I've been here over a decade. I appear to be the only woman to have ever spent
time on the leader board, yet this ratio of negative to positive attention
remains an intractable issue.

Here is a guy with less than 1500 karma who has been on HN a similar amount of
time as me who has had zero problem using it to network and make money:

[https://news.ycombinator.com/item?id=21421327](https://news.ycombinator.com/item?id=21421327)

Here is one of my many comments complaining about how poor I am and how HN
doesn't work that way for me:

[https://news.ycombinator.com/item?id=21541855](https://news.ycombinator.com/item?id=21541855)
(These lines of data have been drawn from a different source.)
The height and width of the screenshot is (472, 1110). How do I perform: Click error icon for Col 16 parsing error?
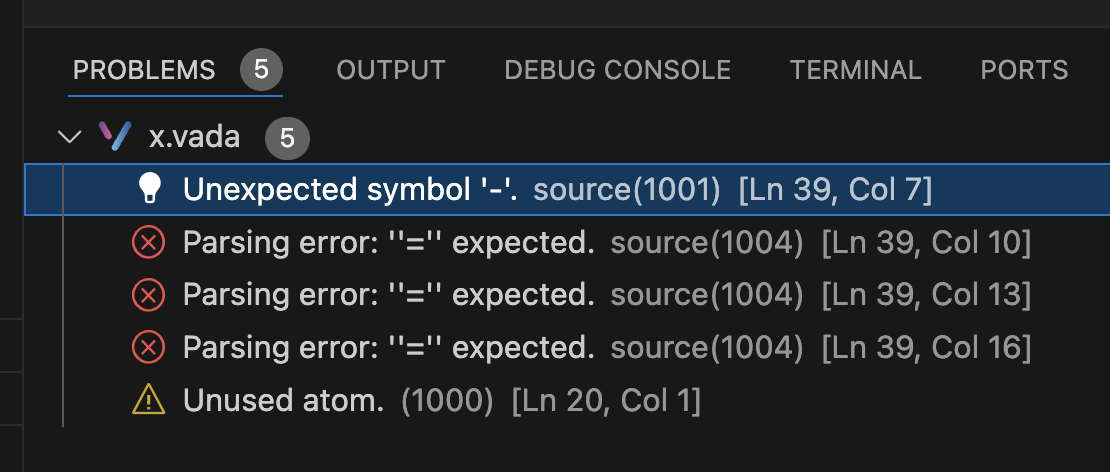click(149, 347)
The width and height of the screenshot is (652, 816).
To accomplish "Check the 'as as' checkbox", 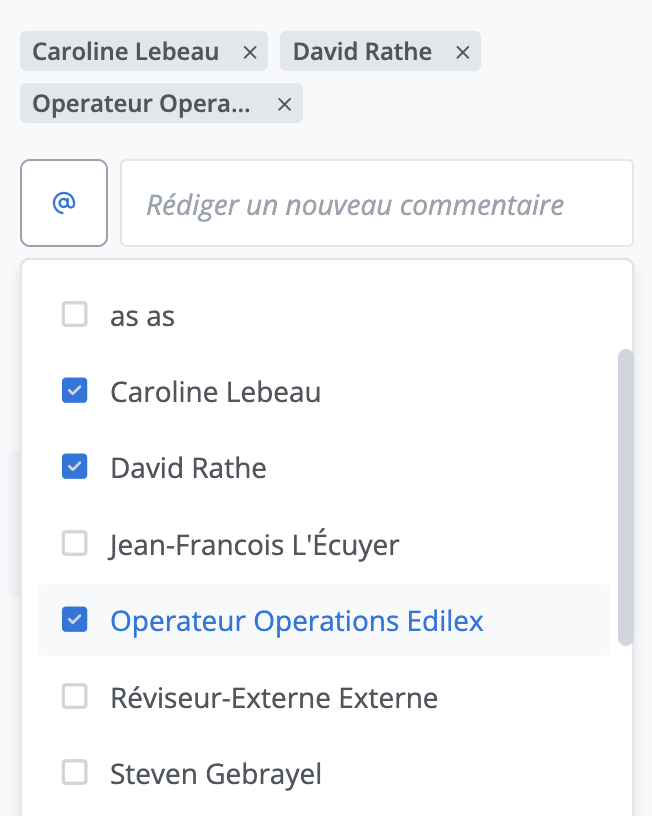I will 75,315.
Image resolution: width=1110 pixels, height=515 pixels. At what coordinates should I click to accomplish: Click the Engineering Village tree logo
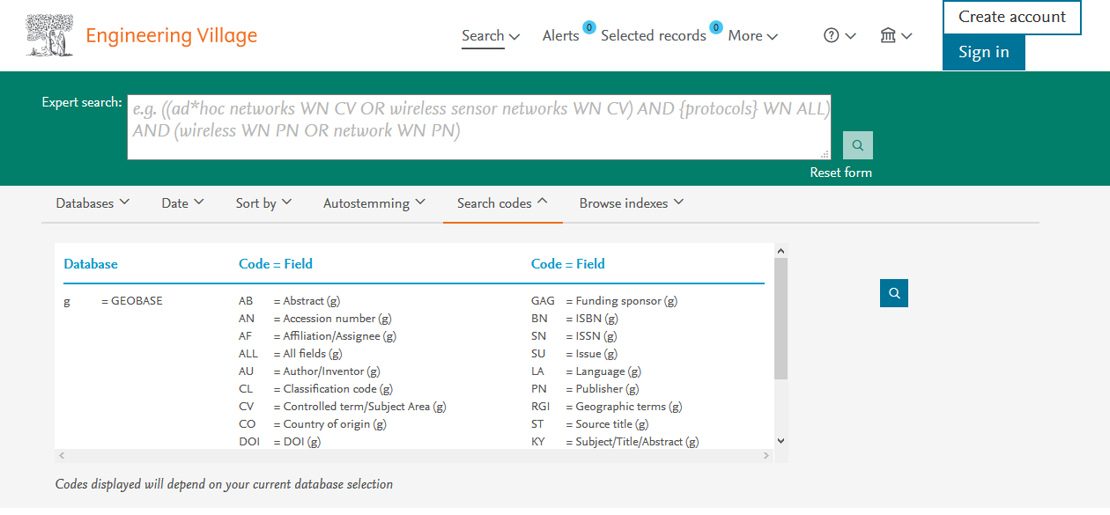[x=49, y=35]
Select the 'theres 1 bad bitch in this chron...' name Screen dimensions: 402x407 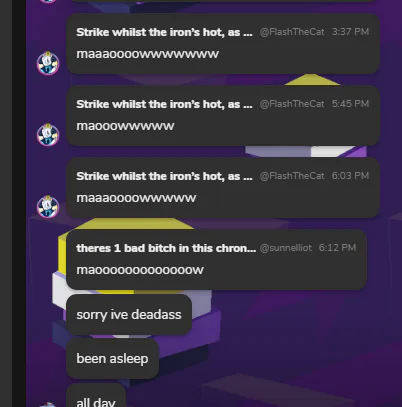pos(166,248)
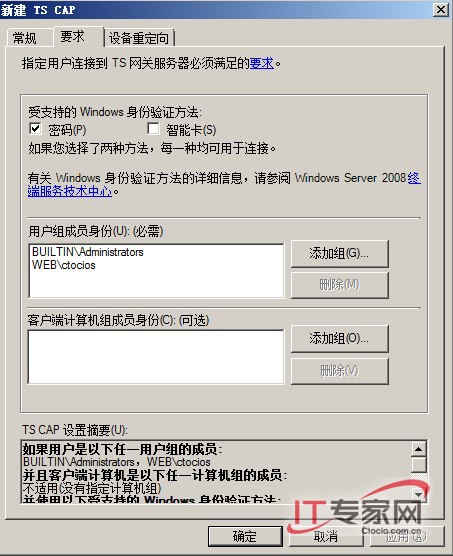Switch to the 常规 tab
This screenshot has width=453, height=556.
click(x=25, y=38)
When I tell a guy he can discuss that with me further via email, I get shitty
inquiries into basically "can we hook up, honey?" while their supposed
important area of concern that I am knowledgeable about doesn't get mentioned
at all. One of the few men on HN who was willing to exchange emails with me
spent months pretending to be "friends" while intentionally not mentioning
that he was ridiculously younger than me and married, which I learned when he
finally decided to dump on me about how his marriage was in trouble, he was
afraid he was facing a divorce and he needed a shoulder to cry on.*

I'm quite open about being desperately poor and wanting to find some way to
support myself and my adult special-needs sons adequately and I occasionally
get a few bucks of charity kicked my way by people who have a smidgen of
compassion, but I mostly can't get men here to talk to me in a substantive way
about topics that would have some hope of helping me resolve my problems.

Instead, I get lots of people willing to argue with me, tell me I'm wrong and
stupid and so forth or men letting me know that although they can't be arsed
to care one whit about my dire poverty they would nonetheless like to hit that
and are absolutely sure that because a woman spoke to them, this is clearly a
hook up opportunity.

After more than a decade of that pattern repeating over and over ad nauseum no
matter what I do, including nearly six years of that spent homeless, I'm
rather frustrated. I'm quite fed up with being poor and unable to get my
questions answered while everyone acts like I'm just a whiner who should get a
real job. Meanwhile, there are no shortage of _men_ using HN to figure out how
to make an adequate income online.

I'm not apologizing for being extremely frustrated and venting on Twitter. I
added it to the bottom of the post because there is a long history of people
on HN digging up some kind of "dirt" on me to sling mud and act like me
getting frustrated with this extremely maddening situation is evidence that
shitty treatment of me is completely justified.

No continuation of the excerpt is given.